TASK INPUTS:
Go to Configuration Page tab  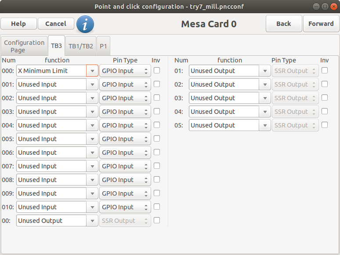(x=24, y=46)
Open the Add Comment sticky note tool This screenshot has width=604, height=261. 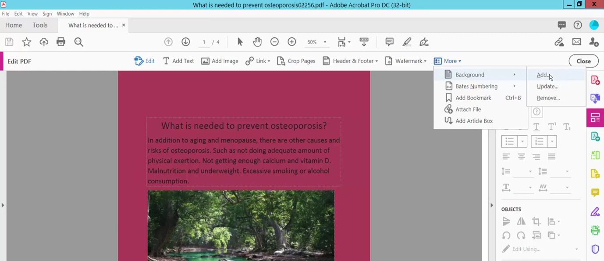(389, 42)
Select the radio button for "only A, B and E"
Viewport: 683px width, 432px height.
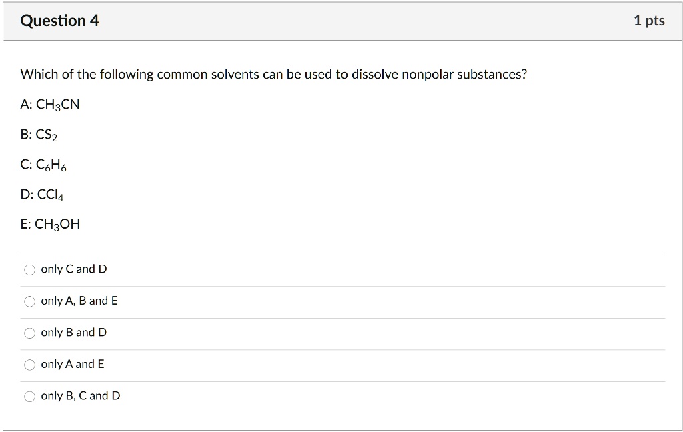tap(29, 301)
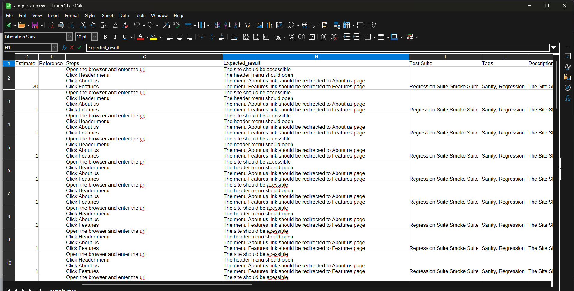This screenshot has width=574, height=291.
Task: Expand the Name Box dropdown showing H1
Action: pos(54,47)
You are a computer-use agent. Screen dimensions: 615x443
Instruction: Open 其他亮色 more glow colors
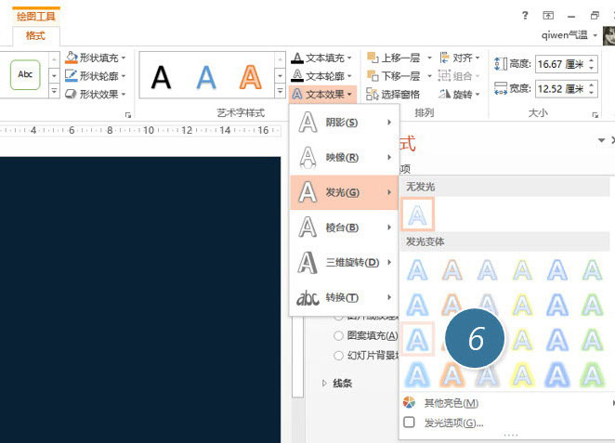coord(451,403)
--
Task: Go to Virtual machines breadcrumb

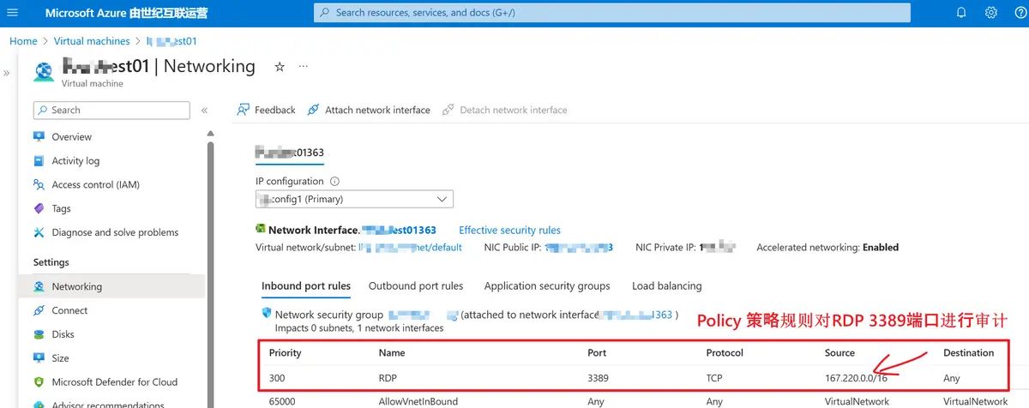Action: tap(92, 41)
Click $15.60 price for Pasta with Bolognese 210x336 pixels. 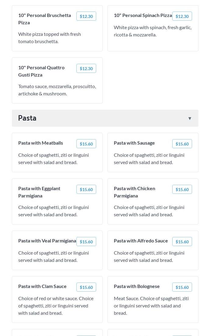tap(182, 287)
* * *
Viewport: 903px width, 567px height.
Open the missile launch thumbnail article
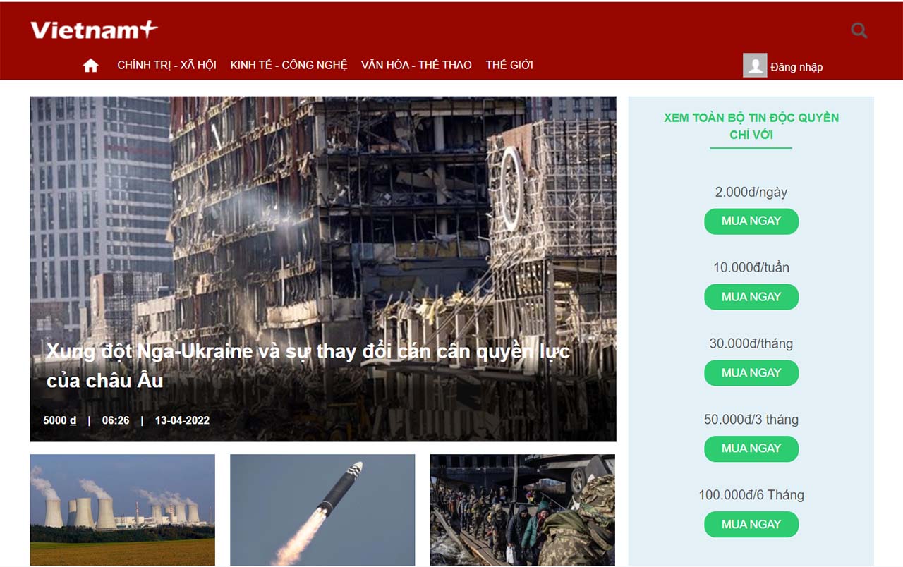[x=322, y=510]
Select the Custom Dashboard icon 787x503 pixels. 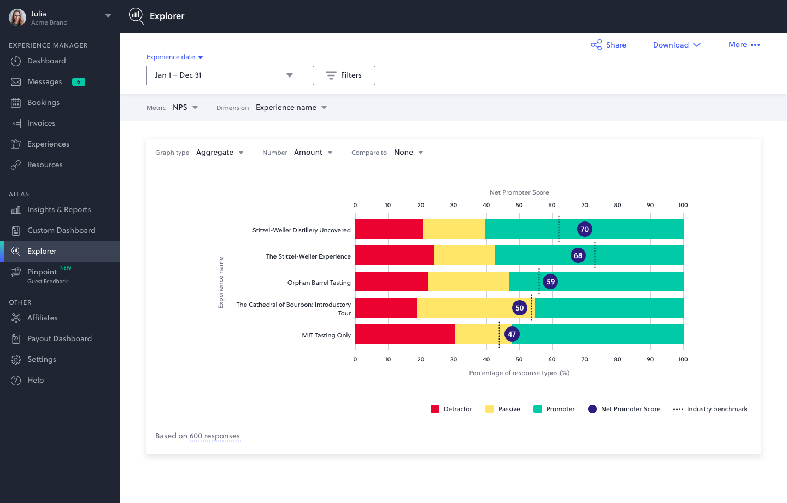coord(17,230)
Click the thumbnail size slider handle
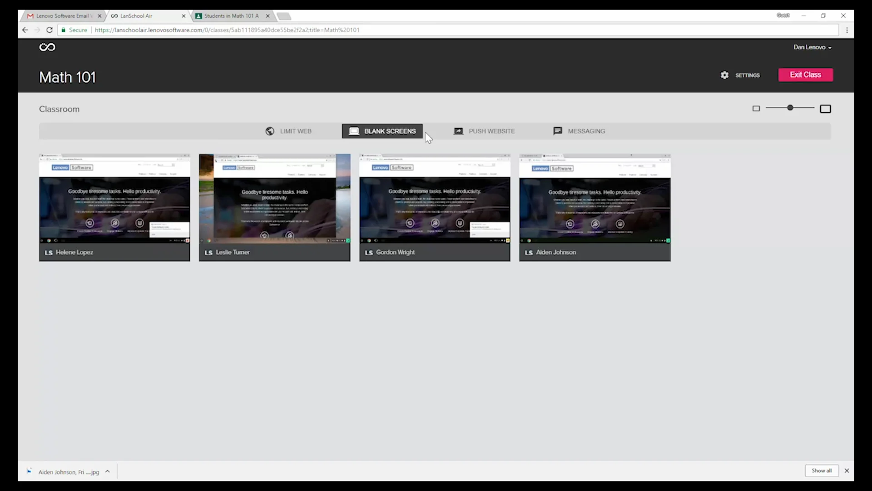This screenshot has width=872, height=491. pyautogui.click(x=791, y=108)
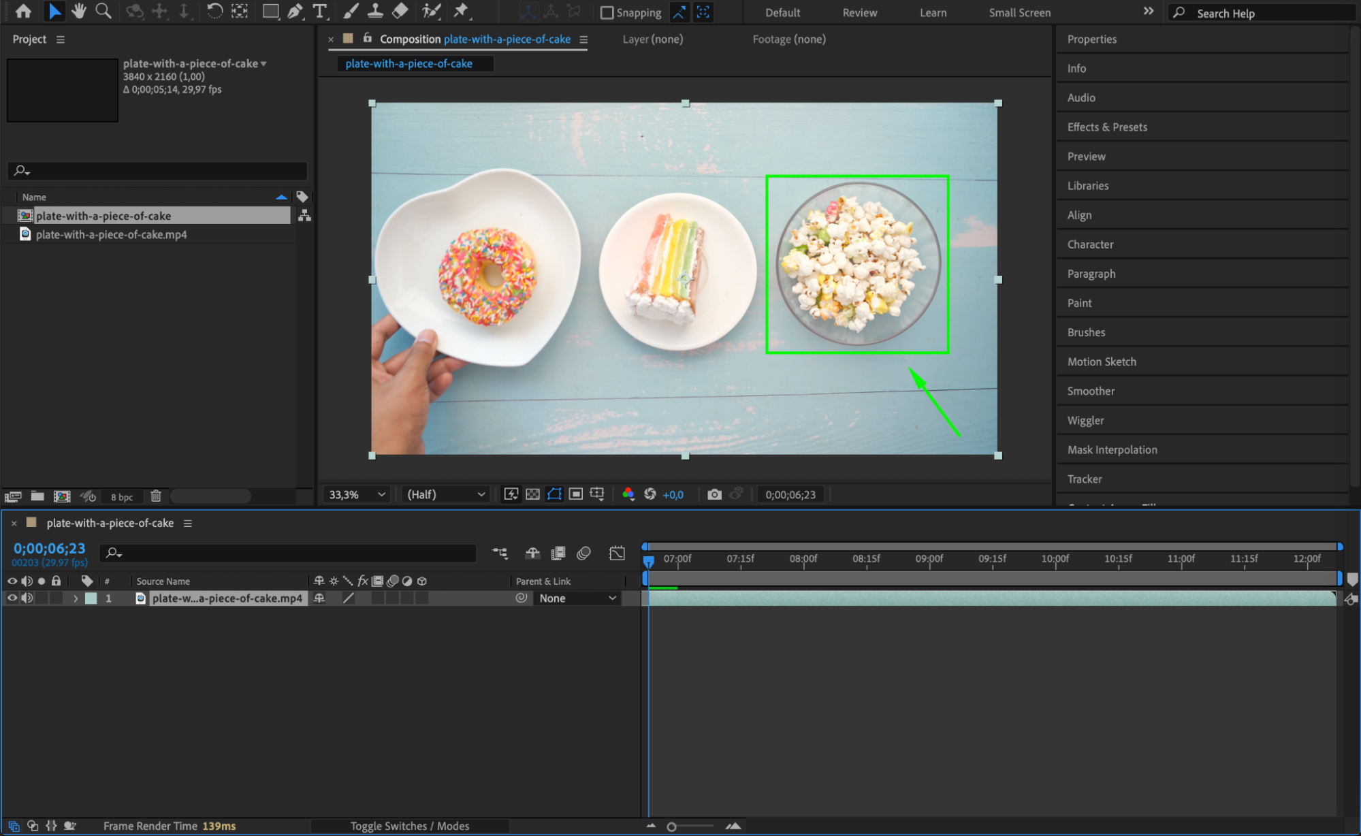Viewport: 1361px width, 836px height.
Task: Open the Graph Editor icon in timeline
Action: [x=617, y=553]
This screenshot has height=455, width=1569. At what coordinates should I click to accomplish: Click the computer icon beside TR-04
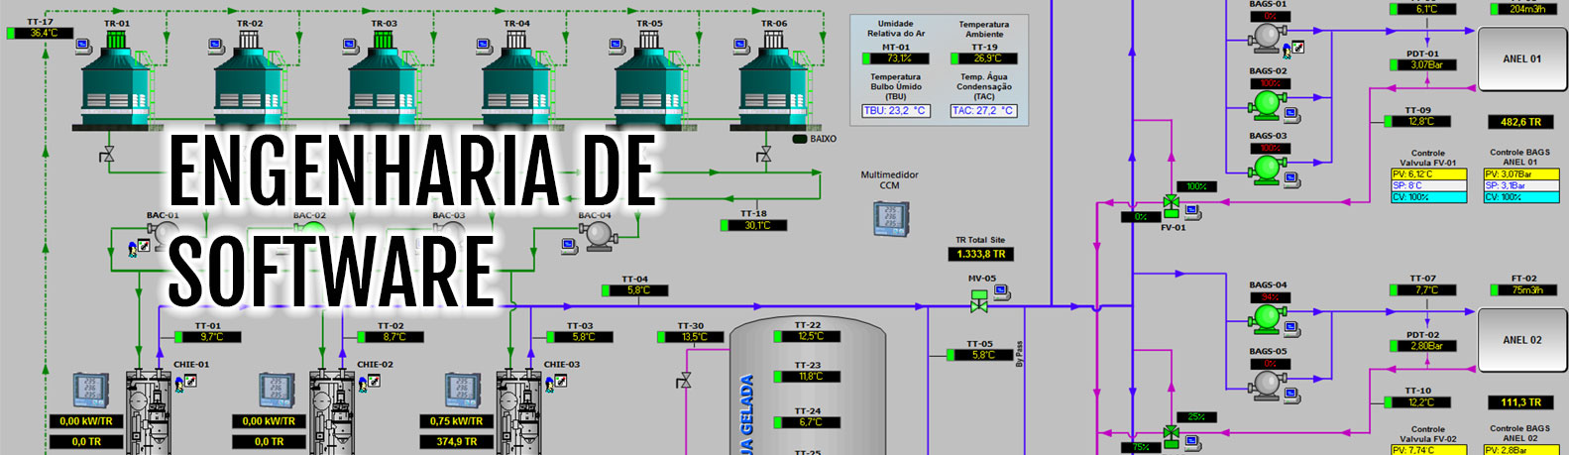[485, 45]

WHAT IS EXPECTED:
Please rewrite the stretch of data from the line containing "You are a computer-use" through the line containing "coord(451,403)", substituting "shadow" for "glow" and keeping everything else unchanged. Leave the pictures out of your answer.

WRITTEN ANSWER:
You are a computer-use agent. Screen dimensions: 615x443
Instruction: Open 其他亮色 more shadow colors
coord(451,403)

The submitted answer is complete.